Levantou-se, foi até a sacada em apenas dois passos. Olhou a cidade.

- Eu adorava o conjunto de xícaras de minha avó Alice. Ela sabia telepaticamente, como toda avó, e me esperava com leite quentinho na xícara que eu mais gostava. Era um conjunto de porcelana muito delicado e pintado a mão, como tudo naquela época, onde gnomos faceiros, multicoloridos, trabalhavam alegremente. Eu os achava tão felizes que me tornava feliz em observá-los.

Parou na entrada, pensou um pouco, depois continuou:

- Havia uma grande taquareira nos fundos da casa. Era o quartel general de meus primos. Ali, escondidos por entre taquaras e folhas secas, bolávamos os mais mirabolantes planos. Inclusive o de fugir de casa quando nossos pais exigiam tema feito e banho tomado.

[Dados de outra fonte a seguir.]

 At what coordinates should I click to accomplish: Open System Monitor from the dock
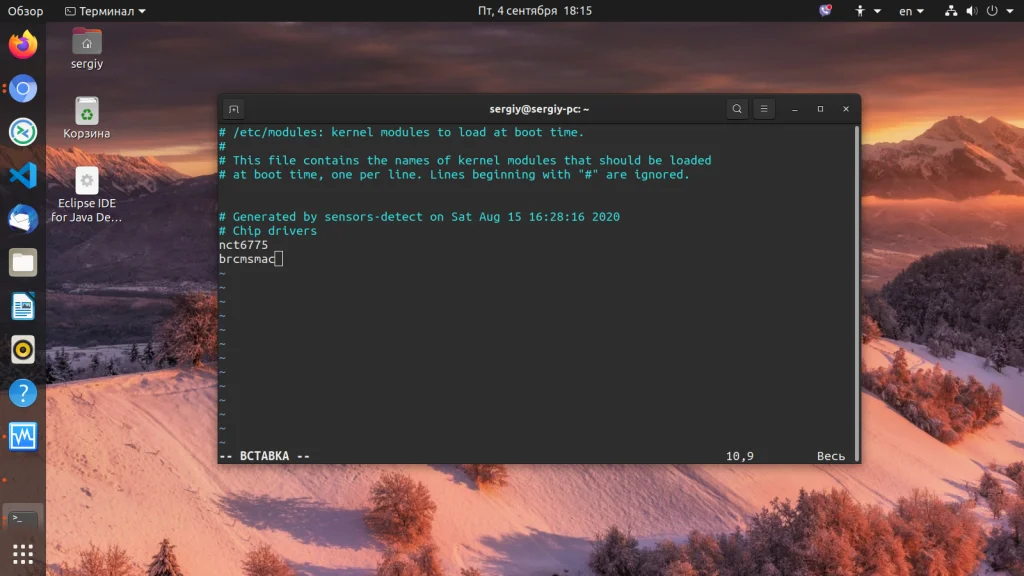pyautogui.click(x=23, y=436)
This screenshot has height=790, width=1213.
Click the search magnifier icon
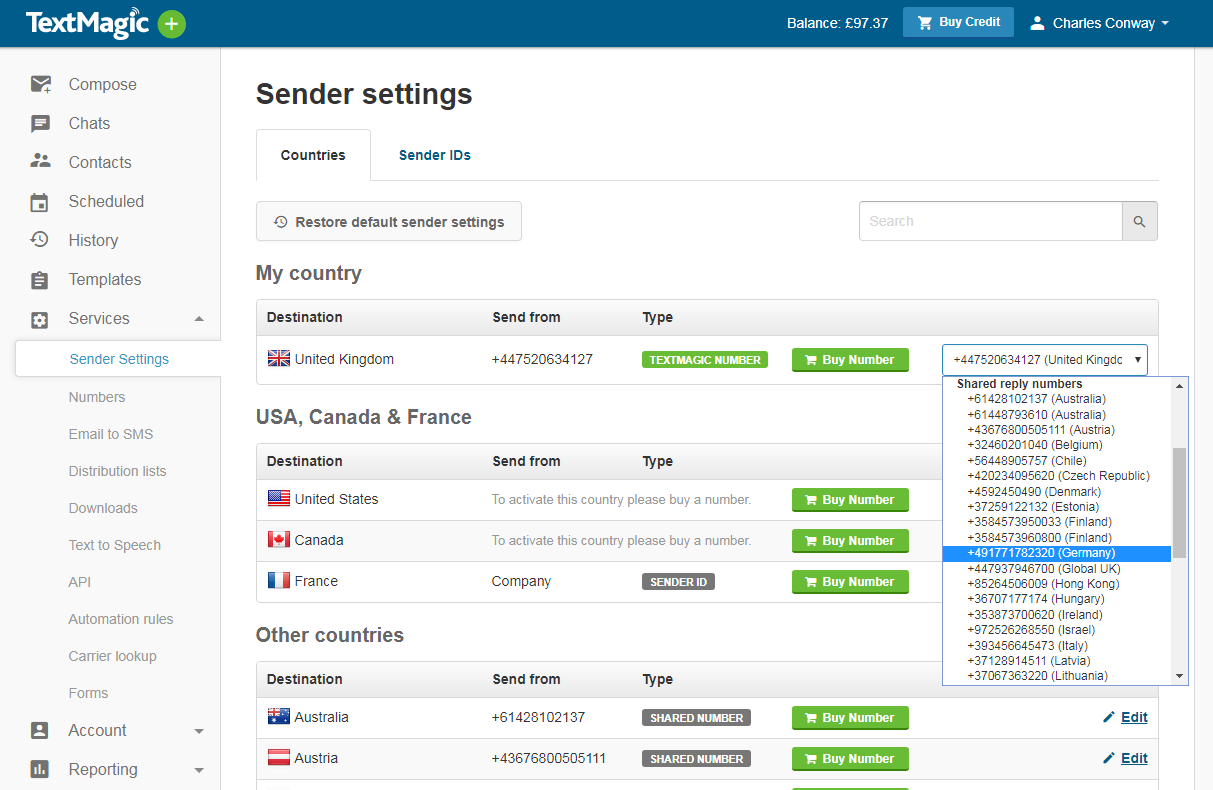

Olhou desta vez para o pequeno apartamento. Observou a mobília, os quadros, as cores. Desviou o olhar novamente para a sacada.

- Hoje, depois de muito tempo, permiti ao meu corpo de adulto percorrer os arredores de minha infância. Sinto que nesses anos todos impermeabilizei o olhar sobre o meu passado andando por caminhos definidos, paralelos. A casa de minha avó continua lá. Três ruas daqui. Mas eu fui crescendo e limitando minha vida ao meu estacionamento, ao prédio, ao horizonte distante que vejo da minha sacada. Mas hoje, por quase duas horas, percorri meu bairro. Reconheci a Relojoaria Lino, onde minha mãe comprou meu primeiro relógio e me transformou em senhor do tempo; o Mercado Rabaioli, de pães quentinhos pela manhã e corridas urgentes no meio da tarde, quando de súbito faltava manteiga para o lanche da gurizada; a Estofaria Estrela, com seus sofás encalhados, na frente do prédio, expondo suas vísceras de espuma.

Sorriu.

- O bom da vida é isso: as coisas só desaparecem quando morrem dentro da gente.